Une alliance entre l'Érythrée et le TPLF ?
Dans son courrier adressé à l'ONU, le Premier ministre éthiopien Abiy Ahmed évoque également une possible alliance entre l’Érythrée et son ennemi de longue date: le TPLF, le Front de libération du peuple du Tigré. Créé en 1975, ce parti politique et ancien mouvement de guérilla est originaire de la région du Tigré, au nord de l'Éthiopie. Acteur majeur de la guerre civile éthiopienne, il prend le pouvoir en 1991 et dirige le pays jusqu’en 2018.
En 2020, les tensions entre le gouvernement fédéral, dirigé par Abiy Ahmed, et le TPLF dégénèrent en guerre ouverte, connue sous le nom de "guerre du Tigré". Le conflit fait des dizaines de milliers de morts et provoque une crise humanitaire majeure. Un accord de paix est signé en novembre 2022, mettant officiellement fin aux combats.
À (re) lire : L'Erythrée, accusée par l'Ethiopie de préparer une guerre, dénonce une "mascarade mensongère"

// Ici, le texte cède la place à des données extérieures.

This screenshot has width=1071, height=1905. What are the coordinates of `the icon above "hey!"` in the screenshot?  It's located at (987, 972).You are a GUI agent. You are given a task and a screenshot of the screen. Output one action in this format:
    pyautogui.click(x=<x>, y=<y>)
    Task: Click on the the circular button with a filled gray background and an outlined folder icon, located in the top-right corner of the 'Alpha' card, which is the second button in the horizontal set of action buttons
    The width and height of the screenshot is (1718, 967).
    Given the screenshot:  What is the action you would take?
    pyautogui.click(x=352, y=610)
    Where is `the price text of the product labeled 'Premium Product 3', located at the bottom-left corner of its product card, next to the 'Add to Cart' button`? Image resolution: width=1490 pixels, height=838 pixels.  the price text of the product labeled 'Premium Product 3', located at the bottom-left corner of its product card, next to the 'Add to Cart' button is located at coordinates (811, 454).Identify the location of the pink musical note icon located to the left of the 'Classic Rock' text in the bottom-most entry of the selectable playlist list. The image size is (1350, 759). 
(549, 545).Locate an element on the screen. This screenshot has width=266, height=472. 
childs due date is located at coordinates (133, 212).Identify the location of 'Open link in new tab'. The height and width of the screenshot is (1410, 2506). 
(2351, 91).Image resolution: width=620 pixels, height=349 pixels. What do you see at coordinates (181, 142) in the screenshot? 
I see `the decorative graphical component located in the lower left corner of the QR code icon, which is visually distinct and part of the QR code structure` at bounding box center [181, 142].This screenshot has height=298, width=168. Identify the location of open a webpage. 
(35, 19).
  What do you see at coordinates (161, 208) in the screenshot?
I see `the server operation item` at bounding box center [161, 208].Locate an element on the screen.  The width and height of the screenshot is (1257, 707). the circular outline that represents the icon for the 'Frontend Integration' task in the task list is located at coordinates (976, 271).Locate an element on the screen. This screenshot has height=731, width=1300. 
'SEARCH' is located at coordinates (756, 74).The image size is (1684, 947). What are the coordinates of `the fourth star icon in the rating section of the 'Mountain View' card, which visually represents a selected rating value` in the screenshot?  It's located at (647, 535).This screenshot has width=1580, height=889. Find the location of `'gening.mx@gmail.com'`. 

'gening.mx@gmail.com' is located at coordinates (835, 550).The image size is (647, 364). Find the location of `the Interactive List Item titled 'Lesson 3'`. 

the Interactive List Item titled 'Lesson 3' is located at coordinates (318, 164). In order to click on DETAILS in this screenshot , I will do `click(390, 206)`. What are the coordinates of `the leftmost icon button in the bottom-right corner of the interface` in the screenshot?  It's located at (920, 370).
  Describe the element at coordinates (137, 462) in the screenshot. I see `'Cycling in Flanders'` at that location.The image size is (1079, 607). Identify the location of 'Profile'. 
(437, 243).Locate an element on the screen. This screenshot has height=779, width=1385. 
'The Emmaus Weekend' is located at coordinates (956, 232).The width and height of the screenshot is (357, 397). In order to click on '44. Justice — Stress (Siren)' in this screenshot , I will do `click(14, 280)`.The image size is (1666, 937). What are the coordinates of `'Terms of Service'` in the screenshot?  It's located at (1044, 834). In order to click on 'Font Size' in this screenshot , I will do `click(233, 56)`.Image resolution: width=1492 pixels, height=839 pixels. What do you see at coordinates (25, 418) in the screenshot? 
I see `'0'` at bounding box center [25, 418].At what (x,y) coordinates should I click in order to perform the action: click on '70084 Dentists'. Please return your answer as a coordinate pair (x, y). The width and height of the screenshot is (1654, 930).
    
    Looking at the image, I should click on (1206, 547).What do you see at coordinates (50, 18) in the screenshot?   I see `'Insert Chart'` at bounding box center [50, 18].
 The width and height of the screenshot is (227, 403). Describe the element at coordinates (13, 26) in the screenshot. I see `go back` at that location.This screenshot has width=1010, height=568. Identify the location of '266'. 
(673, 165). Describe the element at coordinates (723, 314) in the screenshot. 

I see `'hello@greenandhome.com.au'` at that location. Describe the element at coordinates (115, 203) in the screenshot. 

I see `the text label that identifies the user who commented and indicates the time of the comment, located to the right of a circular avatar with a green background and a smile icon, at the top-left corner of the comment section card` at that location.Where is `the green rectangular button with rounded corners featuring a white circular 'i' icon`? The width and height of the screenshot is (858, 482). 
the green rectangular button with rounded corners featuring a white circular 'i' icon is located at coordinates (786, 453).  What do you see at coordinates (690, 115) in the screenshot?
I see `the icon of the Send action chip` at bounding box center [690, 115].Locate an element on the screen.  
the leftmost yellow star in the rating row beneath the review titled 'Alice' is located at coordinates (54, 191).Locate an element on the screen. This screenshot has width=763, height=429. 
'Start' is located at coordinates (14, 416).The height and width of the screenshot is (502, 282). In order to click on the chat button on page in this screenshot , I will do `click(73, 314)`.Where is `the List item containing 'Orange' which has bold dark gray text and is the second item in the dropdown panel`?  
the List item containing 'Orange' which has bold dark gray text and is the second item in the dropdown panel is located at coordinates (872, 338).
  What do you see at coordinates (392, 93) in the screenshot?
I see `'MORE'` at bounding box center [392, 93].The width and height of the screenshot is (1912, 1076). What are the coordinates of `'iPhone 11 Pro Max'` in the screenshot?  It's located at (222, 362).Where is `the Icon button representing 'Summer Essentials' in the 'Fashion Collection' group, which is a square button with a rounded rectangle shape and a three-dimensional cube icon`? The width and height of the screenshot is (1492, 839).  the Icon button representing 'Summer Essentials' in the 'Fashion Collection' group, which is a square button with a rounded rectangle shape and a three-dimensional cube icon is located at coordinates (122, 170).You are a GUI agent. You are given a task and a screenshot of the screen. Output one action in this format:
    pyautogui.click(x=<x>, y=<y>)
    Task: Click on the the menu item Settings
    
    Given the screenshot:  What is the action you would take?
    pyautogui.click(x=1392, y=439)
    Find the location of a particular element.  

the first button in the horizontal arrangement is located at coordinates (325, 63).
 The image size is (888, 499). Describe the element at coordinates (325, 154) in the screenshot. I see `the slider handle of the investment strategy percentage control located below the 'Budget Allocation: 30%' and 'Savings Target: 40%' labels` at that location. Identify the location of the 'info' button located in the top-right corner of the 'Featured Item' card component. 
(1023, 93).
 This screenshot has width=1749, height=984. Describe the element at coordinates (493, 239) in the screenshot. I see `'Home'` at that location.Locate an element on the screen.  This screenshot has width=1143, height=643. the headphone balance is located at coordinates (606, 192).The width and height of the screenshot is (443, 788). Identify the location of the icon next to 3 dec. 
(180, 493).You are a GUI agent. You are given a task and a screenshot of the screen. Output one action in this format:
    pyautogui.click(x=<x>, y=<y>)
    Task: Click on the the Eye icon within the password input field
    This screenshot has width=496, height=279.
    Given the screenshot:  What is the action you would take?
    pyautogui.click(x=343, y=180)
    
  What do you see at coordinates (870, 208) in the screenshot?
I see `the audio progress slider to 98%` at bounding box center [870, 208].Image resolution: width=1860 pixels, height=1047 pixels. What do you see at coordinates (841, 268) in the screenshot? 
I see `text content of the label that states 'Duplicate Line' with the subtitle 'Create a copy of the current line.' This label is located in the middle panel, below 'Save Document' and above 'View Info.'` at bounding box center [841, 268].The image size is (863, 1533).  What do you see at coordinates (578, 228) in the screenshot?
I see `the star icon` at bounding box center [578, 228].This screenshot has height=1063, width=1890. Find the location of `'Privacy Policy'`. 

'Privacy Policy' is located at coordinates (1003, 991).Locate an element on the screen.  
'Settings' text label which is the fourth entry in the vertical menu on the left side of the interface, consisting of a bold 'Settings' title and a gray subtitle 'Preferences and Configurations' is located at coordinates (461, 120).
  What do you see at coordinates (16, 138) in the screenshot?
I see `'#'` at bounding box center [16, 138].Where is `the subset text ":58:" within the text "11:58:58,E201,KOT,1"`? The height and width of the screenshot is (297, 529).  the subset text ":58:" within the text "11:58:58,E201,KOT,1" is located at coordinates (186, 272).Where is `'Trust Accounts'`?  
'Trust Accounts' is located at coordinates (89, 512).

"On peut douter du fait que le TPLF soutienne militairement les insurgés en région Amhara, qu’on appelle Fano", explique Mehdi Labzaé sur le plateau de TV5MONDE. "Ces Fano ont été responsables de crimes de guerre commis entre 2020 et 2022. Mais en même temps, on observe qu’il y aurait une alliance de facto entre le régime érythréen et le TPLF", conclut-il.
Pourtant, durant la guerre du Tigré, l’Érythrée a soutenu activement Abiy Ahmed, en envoyant ses troupes combattre le TPLF aux côtés de l’armée éthiopienne. Le fait est que l'Érythrée a été écartée de l'accord de paix en 2022 entre le TPLF et Addis-Abeba. De son côté, Asmara a continué de surveiller de près la région du Tigré, située à sa frontière.
À l’occasion du 34e anniversaire de l’indépendance érythréenne, le 24 mai dernier, le président Isaias Afwerki a lancé un message à peine voilé à l’Éthiopie. Il a appelé les "forces extérieures à replier leurs tentacules", visant implicitement le Parti de la prospérité au pouvoir à Addis-Abeba. Il a également estimé que "les perspectives optimistes qui se dessinaient se sont dissipées".